**DESCRIPTION OF THE TASK:** The answer should consist of all the entries, repeated word for word.

**EXERCISE MATERIAL:**
<<<<
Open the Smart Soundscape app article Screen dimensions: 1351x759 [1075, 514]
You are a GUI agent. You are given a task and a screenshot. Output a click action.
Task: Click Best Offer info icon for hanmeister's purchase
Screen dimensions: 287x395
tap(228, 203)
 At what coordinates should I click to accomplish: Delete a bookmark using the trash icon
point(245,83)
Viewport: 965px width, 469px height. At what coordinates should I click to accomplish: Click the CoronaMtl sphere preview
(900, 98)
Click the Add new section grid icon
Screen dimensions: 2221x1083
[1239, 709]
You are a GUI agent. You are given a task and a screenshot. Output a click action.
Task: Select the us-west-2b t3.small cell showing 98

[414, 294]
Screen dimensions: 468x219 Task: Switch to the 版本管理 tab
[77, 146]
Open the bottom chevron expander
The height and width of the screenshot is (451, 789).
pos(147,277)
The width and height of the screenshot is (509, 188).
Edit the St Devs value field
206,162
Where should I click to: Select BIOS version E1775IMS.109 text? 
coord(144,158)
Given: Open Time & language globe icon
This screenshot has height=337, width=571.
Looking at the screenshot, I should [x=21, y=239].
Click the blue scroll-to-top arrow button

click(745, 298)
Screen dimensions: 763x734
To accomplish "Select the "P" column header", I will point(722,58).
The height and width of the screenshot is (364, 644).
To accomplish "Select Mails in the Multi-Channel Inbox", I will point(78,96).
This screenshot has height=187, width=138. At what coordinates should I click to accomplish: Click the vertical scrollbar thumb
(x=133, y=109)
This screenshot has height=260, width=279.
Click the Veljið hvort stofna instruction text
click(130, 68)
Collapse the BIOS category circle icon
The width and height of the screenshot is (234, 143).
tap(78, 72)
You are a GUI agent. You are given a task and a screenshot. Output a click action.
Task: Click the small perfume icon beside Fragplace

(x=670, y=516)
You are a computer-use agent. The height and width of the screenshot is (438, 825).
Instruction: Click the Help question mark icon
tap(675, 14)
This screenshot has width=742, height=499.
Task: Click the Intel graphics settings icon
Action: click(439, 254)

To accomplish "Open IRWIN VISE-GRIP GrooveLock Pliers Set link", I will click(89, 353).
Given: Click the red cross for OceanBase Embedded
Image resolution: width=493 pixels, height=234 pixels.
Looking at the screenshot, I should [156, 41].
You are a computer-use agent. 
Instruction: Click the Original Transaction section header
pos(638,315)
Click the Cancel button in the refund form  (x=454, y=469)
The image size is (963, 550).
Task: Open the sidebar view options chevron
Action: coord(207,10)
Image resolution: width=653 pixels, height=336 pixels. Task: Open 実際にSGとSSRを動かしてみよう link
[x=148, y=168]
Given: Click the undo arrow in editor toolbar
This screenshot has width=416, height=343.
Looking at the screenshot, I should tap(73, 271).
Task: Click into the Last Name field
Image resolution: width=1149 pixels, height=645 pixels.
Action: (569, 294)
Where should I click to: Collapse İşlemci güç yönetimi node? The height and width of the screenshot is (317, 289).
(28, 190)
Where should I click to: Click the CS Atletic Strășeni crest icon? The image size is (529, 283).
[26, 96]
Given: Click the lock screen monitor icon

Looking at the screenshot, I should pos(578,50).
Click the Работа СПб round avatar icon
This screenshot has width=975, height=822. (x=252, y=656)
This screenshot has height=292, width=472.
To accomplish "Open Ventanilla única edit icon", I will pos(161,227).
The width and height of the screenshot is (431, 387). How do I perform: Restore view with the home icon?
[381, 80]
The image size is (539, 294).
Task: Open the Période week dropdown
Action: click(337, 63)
>>>>
**ANSWER FOR THE TASK:**
Open the Smart Soundscape app article Screen dimensions: 1351x759 [1075, 514]
You are a GUI agent. You are given a task and a screenshot. Output a click action.
Task: Click Best Offer info icon for hanmeister's purchase
Screen dimensions: 287x395
tap(228, 203)
 At what coordinates should I click to accomplish: Delete a bookmark using the trash icon
point(245,83)
Viewport: 965px width, 469px height. At what coordinates should I click to accomplish: Click the CoronaMtl sphere preview
(900, 98)
Click the Add new section grid icon
Screen dimensions: 2221x1083
[1239, 709]
You are a GUI agent. You are given a task and a screenshot. Output a click action.
Task: Select the us-west-2b t3.small cell showing 98

[414, 294]
Screen dimensions: 468x219 Task: Switch to the 版本管理 tab
[77, 146]
Open the bottom chevron expander
The height and width of the screenshot is (451, 789).
pos(147,277)
The width and height of the screenshot is (509, 188).
Edit the St Devs value field
206,162
Where should I click to: Select BIOS version E1775IMS.109 text? 
coord(144,158)
Given: Open Time & language globe icon
This screenshot has height=337, width=571.
Looking at the screenshot, I should [x=21, y=239].
Click the blue scroll-to-top arrow button

click(745, 298)
Screen dimensions: 763x734
To accomplish "Select the "P" column header", I will point(722,58).
The height and width of the screenshot is (364, 644).
To accomplish "Select Mails in the Multi-Channel Inbox", I will point(78,96).
This screenshot has height=187, width=138. At what coordinates should I click to accomplish: Click the vertical scrollbar thumb
(x=133, y=109)
This screenshot has height=260, width=279.
Click the Veljið hvort stofna instruction text
click(130, 68)
Collapse the BIOS category circle icon
The width and height of the screenshot is (234, 143).
tap(78, 72)
You are a GUI agent. You are given a task and a screenshot. Output a click action.
Task: Click the small perfume icon beside Fragplace

(x=670, y=516)
You are a computer-use agent. The height and width of the screenshot is (438, 825).
Instruction: Click the Help question mark icon
tap(675, 14)
This screenshot has width=742, height=499.
Task: Click the Intel graphics settings icon
Action: click(439, 254)

To accomplish "Open IRWIN VISE-GRIP GrooveLock Pliers Set link", I will click(89, 353).
Given: Click the red cross for OceanBase Embedded
Image resolution: width=493 pixels, height=234 pixels.
Looking at the screenshot, I should [156, 41].
You are a computer-use agent. 
Instruction: Click the Original Transaction section header
pos(638,315)
Click the Cancel button in the refund form  (x=454, y=469)
The image size is (963, 550).
Task: Open the sidebar view options chevron
Action: coord(207,10)
Image resolution: width=653 pixels, height=336 pixels. Task: Open 実際にSGとSSRを動かしてみよう link
[x=148, y=168]
Given: Click the undo arrow in editor toolbar
This screenshot has width=416, height=343.
Looking at the screenshot, I should tap(73, 271).
Task: Click into the Last Name field
Image resolution: width=1149 pixels, height=645 pixels.
Action: (569, 294)
Where should I click to: Collapse İşlemci güç yönetimi node? The height and width of the screenshot is (317, 289).
(28, 190)
Where should I click to: Click the CS Atletic Strășeni crest icon? The image size is (529, 283).
[26, 96]
Given: Click the lock screen monitor icon

Looking at the screenshot, I should pos(578,50).
Click the Работа СПб round avatar icon
This screenshot has width=975, height=822. (x=252, y=656)
This screenshot has height=292, width=472.
To accomplish "Open Ventanilla única edit icon", I will pos(161,227).
The width and height of the screenshot is (431, 387). How do I perform: Restore view with the home icon?
[381, 80]
The image size is (539, 294).
Task: Open the Période week dropdown
Action: click(337, 63)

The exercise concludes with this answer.